[Assignment]:
Output the material exactly, line by line.

[Raw data]:
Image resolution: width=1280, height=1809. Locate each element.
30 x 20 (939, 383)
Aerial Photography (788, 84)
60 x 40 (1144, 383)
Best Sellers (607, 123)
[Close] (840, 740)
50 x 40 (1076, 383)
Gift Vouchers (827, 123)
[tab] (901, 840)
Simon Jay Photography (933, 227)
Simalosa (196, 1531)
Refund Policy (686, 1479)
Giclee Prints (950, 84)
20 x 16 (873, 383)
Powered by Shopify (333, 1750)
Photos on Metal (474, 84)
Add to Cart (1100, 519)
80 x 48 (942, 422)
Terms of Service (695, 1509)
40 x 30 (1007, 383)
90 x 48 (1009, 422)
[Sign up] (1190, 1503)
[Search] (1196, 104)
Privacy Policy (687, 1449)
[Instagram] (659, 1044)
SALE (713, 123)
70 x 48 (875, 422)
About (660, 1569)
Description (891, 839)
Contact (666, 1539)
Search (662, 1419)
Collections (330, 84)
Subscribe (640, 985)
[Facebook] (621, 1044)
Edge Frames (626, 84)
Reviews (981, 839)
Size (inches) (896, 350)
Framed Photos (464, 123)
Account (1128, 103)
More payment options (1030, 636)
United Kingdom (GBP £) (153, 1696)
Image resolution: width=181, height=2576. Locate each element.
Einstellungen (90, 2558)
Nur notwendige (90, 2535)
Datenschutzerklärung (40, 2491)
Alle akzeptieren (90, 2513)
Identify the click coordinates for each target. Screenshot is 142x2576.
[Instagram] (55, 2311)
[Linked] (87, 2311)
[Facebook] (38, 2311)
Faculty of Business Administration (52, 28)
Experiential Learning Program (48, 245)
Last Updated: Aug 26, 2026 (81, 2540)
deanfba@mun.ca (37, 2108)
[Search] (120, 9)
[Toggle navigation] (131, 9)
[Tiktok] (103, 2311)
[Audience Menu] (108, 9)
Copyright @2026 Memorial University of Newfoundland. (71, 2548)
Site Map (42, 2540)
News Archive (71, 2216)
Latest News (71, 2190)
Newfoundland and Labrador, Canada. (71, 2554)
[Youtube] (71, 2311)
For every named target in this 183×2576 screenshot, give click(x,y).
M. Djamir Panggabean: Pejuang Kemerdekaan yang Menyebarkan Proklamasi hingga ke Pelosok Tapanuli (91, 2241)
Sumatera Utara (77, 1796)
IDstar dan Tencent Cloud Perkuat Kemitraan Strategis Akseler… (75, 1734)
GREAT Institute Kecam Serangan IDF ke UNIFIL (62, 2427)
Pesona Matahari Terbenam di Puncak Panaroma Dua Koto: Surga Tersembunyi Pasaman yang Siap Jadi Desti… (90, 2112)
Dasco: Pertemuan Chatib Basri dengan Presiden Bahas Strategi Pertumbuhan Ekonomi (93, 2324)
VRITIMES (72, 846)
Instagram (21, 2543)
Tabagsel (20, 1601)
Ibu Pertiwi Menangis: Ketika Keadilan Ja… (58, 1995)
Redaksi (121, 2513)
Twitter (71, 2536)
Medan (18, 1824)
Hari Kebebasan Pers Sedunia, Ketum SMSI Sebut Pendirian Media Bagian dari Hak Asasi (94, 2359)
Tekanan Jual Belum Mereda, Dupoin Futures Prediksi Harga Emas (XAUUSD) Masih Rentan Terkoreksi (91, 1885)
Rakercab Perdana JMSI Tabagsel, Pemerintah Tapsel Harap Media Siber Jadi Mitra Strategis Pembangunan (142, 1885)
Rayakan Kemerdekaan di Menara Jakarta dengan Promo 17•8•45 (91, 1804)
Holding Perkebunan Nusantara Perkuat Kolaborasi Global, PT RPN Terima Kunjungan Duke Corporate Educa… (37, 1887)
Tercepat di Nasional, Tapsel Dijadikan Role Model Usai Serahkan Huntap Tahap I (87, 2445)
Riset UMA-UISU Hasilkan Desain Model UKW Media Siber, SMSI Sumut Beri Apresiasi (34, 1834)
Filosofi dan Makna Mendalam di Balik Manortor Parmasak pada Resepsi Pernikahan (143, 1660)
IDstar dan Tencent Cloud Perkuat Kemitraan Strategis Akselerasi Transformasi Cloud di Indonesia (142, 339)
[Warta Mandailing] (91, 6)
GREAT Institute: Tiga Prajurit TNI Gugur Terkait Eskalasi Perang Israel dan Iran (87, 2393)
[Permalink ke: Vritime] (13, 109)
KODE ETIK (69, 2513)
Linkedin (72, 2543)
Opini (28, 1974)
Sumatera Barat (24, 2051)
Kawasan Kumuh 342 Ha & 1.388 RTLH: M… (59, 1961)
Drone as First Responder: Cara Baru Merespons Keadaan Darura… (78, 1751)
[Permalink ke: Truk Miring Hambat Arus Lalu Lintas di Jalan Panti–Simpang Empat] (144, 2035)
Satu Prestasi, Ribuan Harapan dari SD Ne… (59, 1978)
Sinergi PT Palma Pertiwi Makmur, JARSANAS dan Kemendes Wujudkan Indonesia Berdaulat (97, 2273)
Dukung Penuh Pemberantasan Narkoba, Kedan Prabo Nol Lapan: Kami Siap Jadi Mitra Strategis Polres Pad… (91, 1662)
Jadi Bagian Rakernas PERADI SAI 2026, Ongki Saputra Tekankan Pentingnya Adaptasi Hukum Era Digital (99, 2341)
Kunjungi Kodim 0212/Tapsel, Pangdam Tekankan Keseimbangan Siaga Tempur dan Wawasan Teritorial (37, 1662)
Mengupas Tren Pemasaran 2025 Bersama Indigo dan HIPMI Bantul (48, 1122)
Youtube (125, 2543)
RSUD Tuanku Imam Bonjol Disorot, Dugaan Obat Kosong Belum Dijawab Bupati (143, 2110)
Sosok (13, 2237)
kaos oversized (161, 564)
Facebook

[Result of the task]:
Image resolution: width=1280, height=1809. Locate each element.
30 x 20 (939, 383)
Aerial Photography (788, 84)
60 x 40 (1144, 383)
Best Sellers (607, 123)
[Close] (840, 740)
50 x 40 (1076, 383)
Gift Vouchers (827, 123)
[tab] (901, 840)
Simon Jay Photography (933, 227)
Simalosa (196, 1531)
Refund Policy (686, 1479)
Giclee Prints (950, 84)
20 x 16 (873, 383)
Powered by Shopify (333, 1750)
Photos on Metal (474, 84)
Add to Cart (1100, 519)
80 x 48 (942, 422)
Terms of Service (695, 1509)
40 x 30 (1007, 383)
90 x 48 (1009, 422)
[Sign up] (1190, 1503)
[Search] (1196, 104)
Privacy Policy (687, 1449)
[Instagram] (659, 1044)
SALE (713, 123)
70 x 48 (875, 422)
About (660, 1569)
Description (891, 839)
Contact (666, 1539)
Search (662, 1419)
Collections (330, 84)
Subscribe (640, 985)
[Facebook] (621, 1044)
Edge Frames (626, 84)
Reviews (981, 839)
Size (inches) (896, 350)
Framed Photos (464, 123)
Account (1128, 103)
More payment options (1030, 636)
United Kingdom (GBP £) (153, 1696)
Image resolution: width=181, height=2576. Locate each element.
Einstellungen (90, 2558)
Nur notwendige (90, 2535)
Datenschutzerklärung (40, 2491)
Alle akzeptieren (90, 2513)
Identify the click coordinates for each target. Screenshot is 142x2576.
[Instagram] (55, 2311)
[Linked] (87, 2311)
[Facebook] (38, 2311)
Faculty of Business Administration (52, 28)
Experiential Learning Program (48, 245)
Last Updated: Aug 26, 2026 (81, 2540)
deanfba@mun.ca (37, 2108)
[Search] (120, 9)
[Toggle navigation] (131, 9)
[Tiktok] (103, 2311)
[Audience Menu] (108, 9)
Copyright @2026 Memorial University of Newfoundland. (71, 2548)
Site Map (42, 2540)
News Archive (71, 2216)
Latest News (71, 2190)
Newfoundland and Labrador, Canada. (71, 2554)
[Youtube] (71, 2311)
For every named target in this 183×2576 screenshot, give click(x,y).
M. Djamir Panggabean: Pejuang Kemerdekaan yang Menyebarkan Proklamasi hingga ke Pelosok Tapanuli (91, 2241)
Sumatera Utara (77, 1796)
IDstar dan Tencent Cloud Perkuat Kemitraan Strategis Akseler… (75, 1734)
GREAT Institute Kecam Serangan IDF ke UNIFIL (62, 2427)
Pesona Matahari Terbenam di Puncak Panaroma Dua Koto: Surga Tersembunyi Pasaman yang Siap Jadi Desti… (90, 2112)
Dasco: Pertemuan Chatib Basri dengan Presiden Bahas Strategi Pertumbuhan Ekonomi (93, 2324)
VRITIMES (72, 846)
Instagram (21, 2543)
Tabagsel (20, 1601)
Ibu Pertiwi Menangis: Ketika Keadilan Ja… (58, 1995)
Redaksi (121, 2513)
Twitter (71, 2536)
Medan (18, 1824)
Hari Kebebasan Pers Sedunia, Ketum SMSI Sebut Pendirian Media Bagian dari Hak Asasi (94, 2359)
Tekanan Jual Belum Mereda, Dupoin Futures Prediksi Harga Emas (XAUUSD) Masih Rentan Terkoreksi (91, 1885)
Rakercab Perdana JMSI Tabagsel, Pemerintah Tapsel Harap Media Siber Jadi Mitra Strategis Pembangunan (142, 1885)
Rayakan Kemerdekaan di Menara Jakarta dengan Promo 17•8•45 (91, 1804)
Holding Perkebunan Nusantara Perkuat Kolaborasi Global, PT RPN Terima Kunjungan Duke Corporate Educa… (37, 1887)
Tercepat di Nasional, Tapsel Dijadikan Role Model Usai Serahkan Huntap Tahap I (87, 2445)
Riset UMA-UISU Hasilkan Desain Model UKW Media Siber, SMSI Sumut Beri Apresiasi (34, 1834)
Filosofi dan Makna Mendalam di Balik Manortor Parmasak pada Resepsi Pernikahan (143, 1660)
IDstar dan Tencent Cloud Perkuat Kemitraan Strategis Akselerasi Transformasi Cloud di Indonesia (142, 339)
[Warta Mandailing] (91, 6)
GREAT Institute: Tiga Prajurit TNI Gugur Terkait Eskalasi Perang Israel dan Iran (87, 2393)
[Permalink ke: Vritime] (13, 109)
KODE ETIK (69, 2513)
Linkedin (72, 2543)
Opini (28, 1974)
Sumatera Barat (24, 2051)
Kawasan Kumuh 342 Ha & 1.388 RTLH: M… (59, 1961)
Drone as First Responder: Cara Baru Merespons Keadaan Darura… (78, 1751)
[Permalink ke: Truk Miring Hambat Arus Lalu Lintas di Jalan Panti–Simpang Empat] (144, 2035)
Satu Prestasi, Ribuan Harapan dari SD Ne… (59, 1978)
Sinergi PT Palma Pertiwi Makmur, JARSANAS dan Kemendes Wujudkan Indonesia Berdaulat (97, 2273)
Dukung Penuh Pemberantasan Narkoba, Kedan Prabo Nol Lapan: Kami Siap Jadi Mitra Strategis Polres Pad… (91, 1662)
Jadi Bagian Rakernas PERADI SAI 2026, Ongki Saputra Tekankan Pentingnya Adaptasi Hukum Era Digital (99, 2341)
Kunjungi Kodim 0212/Tapsel, Pangdam Tekankan Keseimbangan Siaga Tempur dan Wawasan Teritorial (37, 1662)
Mengupas Tren Pemasaran 2025 Bersama Indigo dan HIPMI Bantul (48, 1122)
Youtube (125, 2543)
RSUD Tuanku Imam Bonjol Disorot, Dugaan Obat Kosong Belum Dijawab Bupati (143, 2110)
Sosok (13, 2237)
kaos oversized (161, 564)
Facebook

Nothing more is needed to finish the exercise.